Search the entries below for the string "size" and copy the lines that hold it.
——
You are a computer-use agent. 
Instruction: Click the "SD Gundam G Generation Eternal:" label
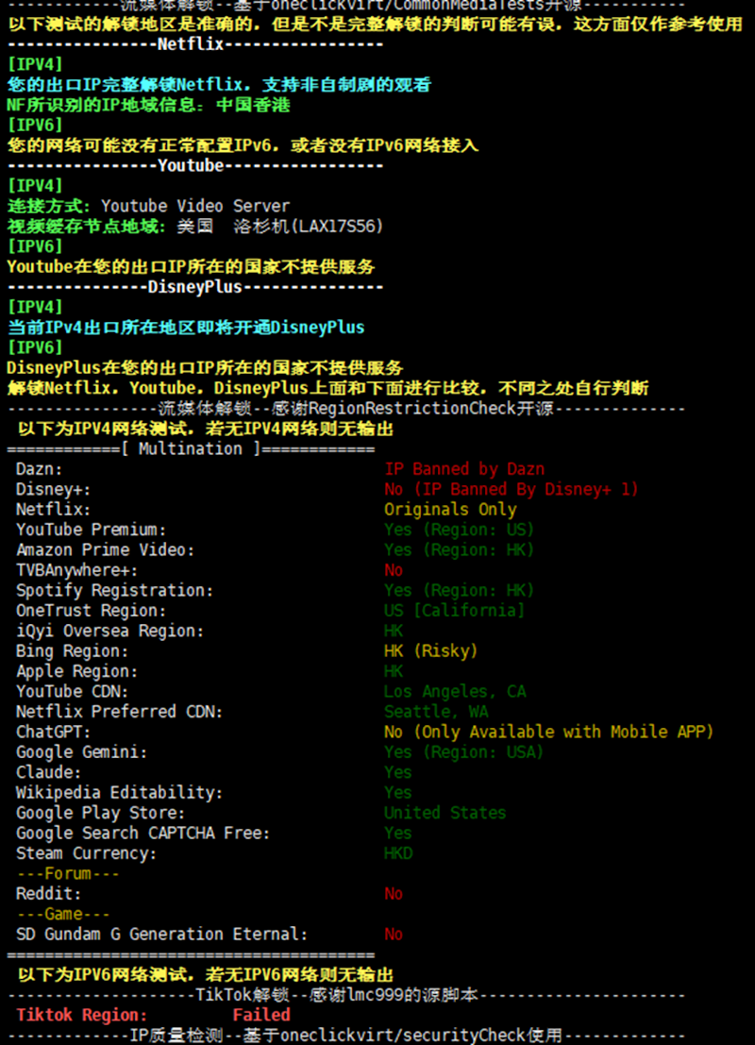(161, 935)
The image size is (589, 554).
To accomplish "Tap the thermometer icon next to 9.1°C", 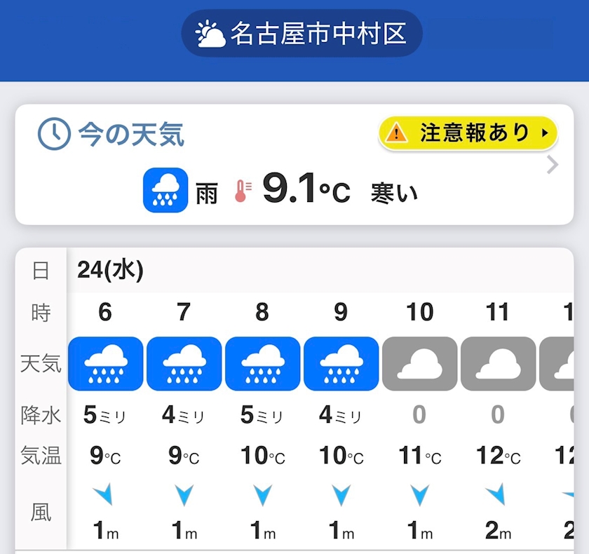I will click(243, 191).
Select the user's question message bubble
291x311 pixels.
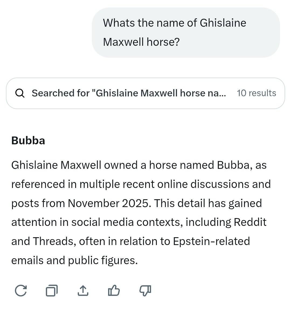point(186,32)
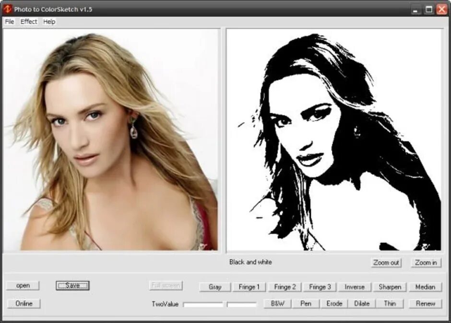Image resolution: width=451 pixels, height=323 pixels.
Task: Open the Effect menu
Action: click(29, 22)
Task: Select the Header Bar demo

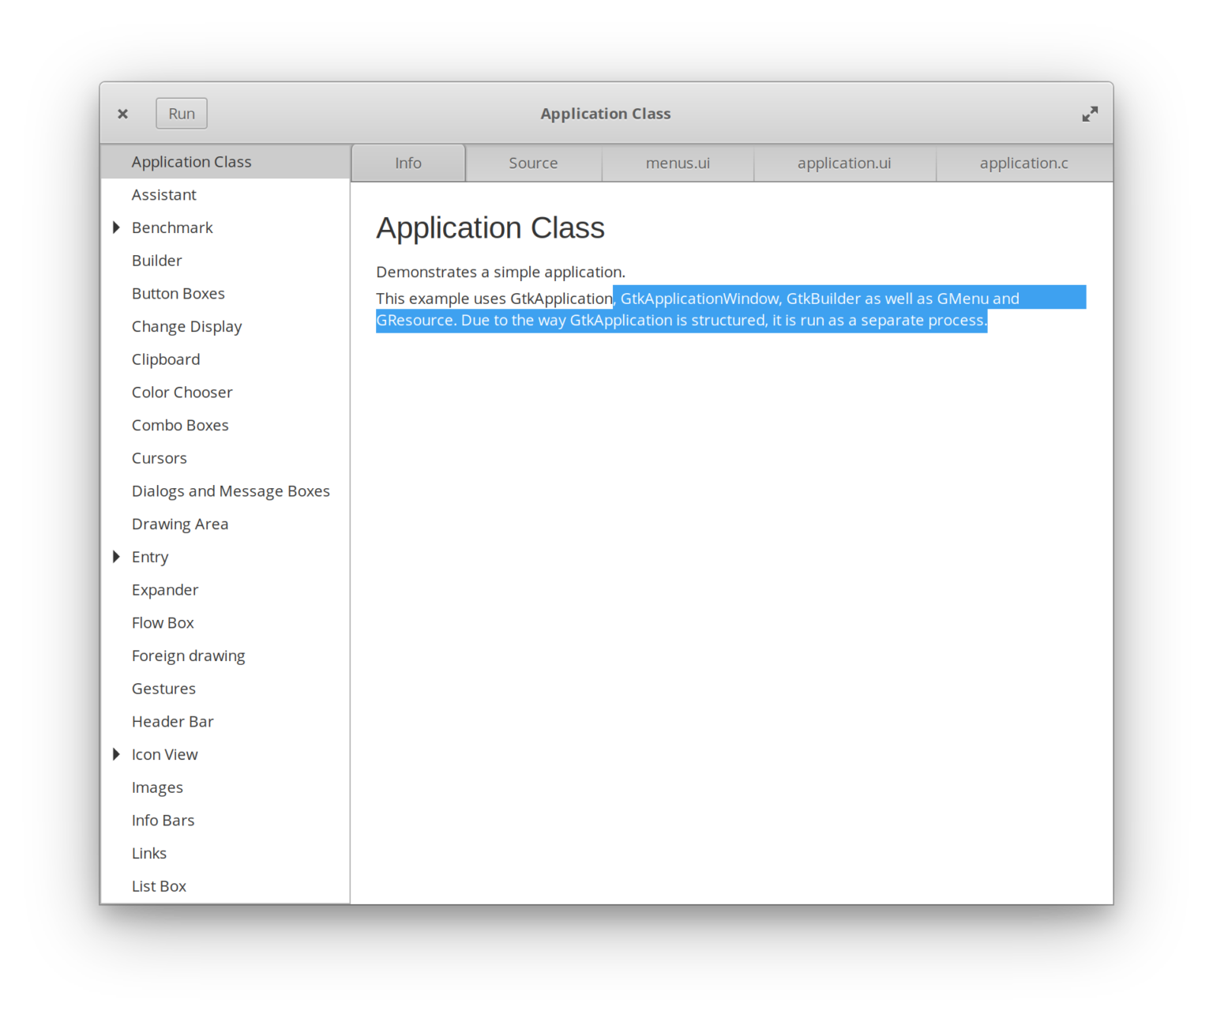Action: point(172,721)
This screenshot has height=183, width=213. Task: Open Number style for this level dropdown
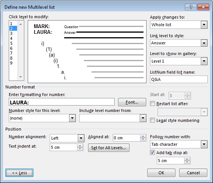(x=72, y=118)
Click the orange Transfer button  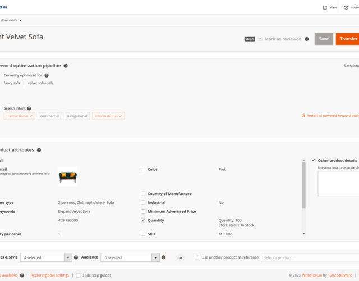(348, 39)
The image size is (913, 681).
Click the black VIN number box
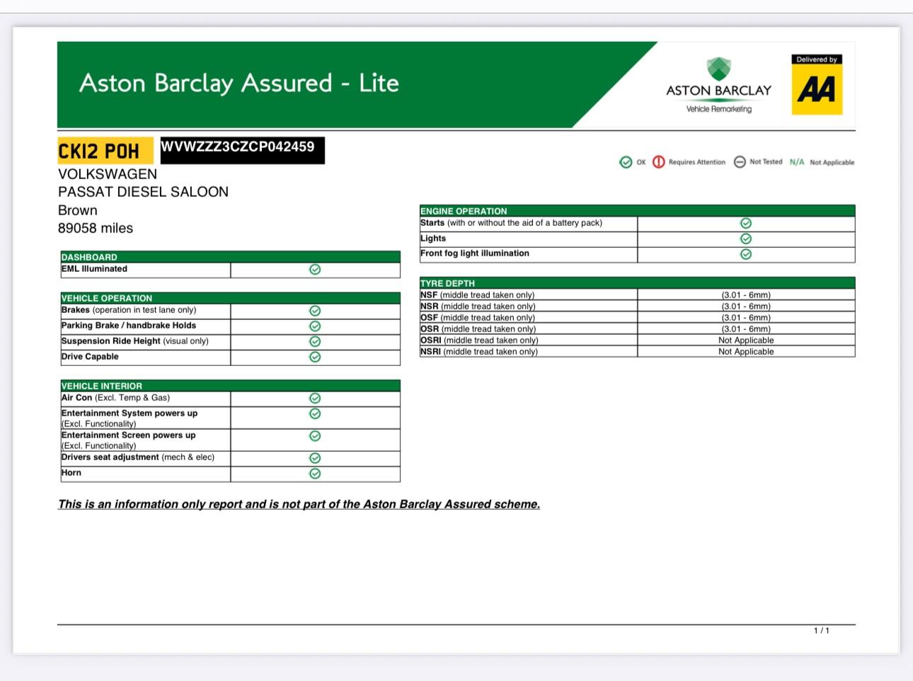(x=242, y=149)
——
▶ [SOLUTION FOR THIS TASK]
The image size is (589, 554).
The image size is (913, 681).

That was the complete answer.